Nick Banitt has been with Minitex since 2005 and currently manages the day-to-day operations of the MNLINK program, which includes providing staff support & training, as well as a help desk for end users. Nick's other duties includes supervisory duties and managing the Resource Sharing electronic delivery work area.
What is one of the most rewarding aspects in your current role at Minitex?
Nick: I feel very lucky to be in a position where I work for an organization that is very highly regarded, where my specific role is to support a popular program. I’ve been working with the MNLINK program since shortly after it launched. We support a helpdesk for end users where we frequently receive a positive response. It is very fulfilling when you assist a user to resolve an issue, or hear their experience how the program helped them personally.
In your mind, what was the biggest challenge for MNLINK during the early stages of the pandemic and how did it resolve?
Nick: MNLINK is a program primarily used for returnable ILL requests, and as the pandemic flared in March 2020 every day was something new we had never thought through how to manage. Very quickly in conversations above me people were asking how we would maintain services for libraries, and it was decided that the most important factor with no physical lending was electronic resources expansion. The University of Minnesota Libraries approached Minitex Resource Sharing with the idea that the pandemic gave just cause to open up restrictive licenses. I quickly outlined a proposal based on ideas that were presented and went to work implementing a new workflow. We were very lucky that the VDX program is so flexible to allow us to transition quickly, as well as having some of the best support players from the vendor to implement significant changes. Other Minitex staff outside of Resource Sharing were equally responsive to the challenges.
Are there any experiences for you early in life that served as inspiration to pursue a career in the library world?
I grew up in a small town in rural Nebraska, and we had a very small library in town. I don’t remember going there much. My parents had a large library at home, but I have never really been into reading books from cover to cover (other than my Richard Scarry books!). The one collection I was drawn to and read over and over was a 1971 WorldBook Encyclopedia set. I love to absorb information. It wasn’t until I went to college and got a job in the campus library that I ever really considered the work.

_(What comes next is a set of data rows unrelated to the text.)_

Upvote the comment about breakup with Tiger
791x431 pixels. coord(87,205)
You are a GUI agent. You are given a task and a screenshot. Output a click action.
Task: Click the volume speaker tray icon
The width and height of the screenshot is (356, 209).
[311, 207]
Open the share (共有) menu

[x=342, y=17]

What is a fun fact about you that may surprise most that have worked with you?
Nick: I used to have 2 autographs from Maurice “Mad Dog” Vachon. I traded one to my college roommate for an autographed picture of Iron Eyes Cody.

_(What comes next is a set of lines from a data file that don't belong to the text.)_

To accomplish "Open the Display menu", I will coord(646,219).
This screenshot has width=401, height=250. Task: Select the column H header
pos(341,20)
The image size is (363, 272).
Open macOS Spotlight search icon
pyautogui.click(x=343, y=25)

I got the first Mad Dog autograph at a Twins game at Met Stadium. My brother was scanning the crowd with binoculars and he spied him in another section. We were able to talk our way through some ushers since we were in the outfield bleachers and he was along the 3rd baseline. When we got over there, he grunted at us but we got our autographs!
The second autograph was much later, and a little sad. Mad Dog was hit by a car while out jogging, and ended up having a leg amputated. While he was in recovery my cousin who was interning at the hospital got the autograph because he knew I was a big fan.
Do you have a favorite spot you've traveled to or a bucket list destination that you are looking forward to visiting one day?
Nick: I have been fascinated by Lake Baikal in Russia since I was a child, and taking the trans-Siberian railway as a means of transportation would be the ultimate vacation with the stopover at Baikal.
You have been known to, on occasion, break out into song to liven up meetings. In another dimension do you think there is a Nick Banitt World Tour going on?
Nick: I have retired from public performance. Music has always been a significant part of my life and that will continue. Music will often inspire people in ways beyond standard oral conversation, and I still believe there are moments where it is the right time to break out into song. You never know when the inspiration will strike!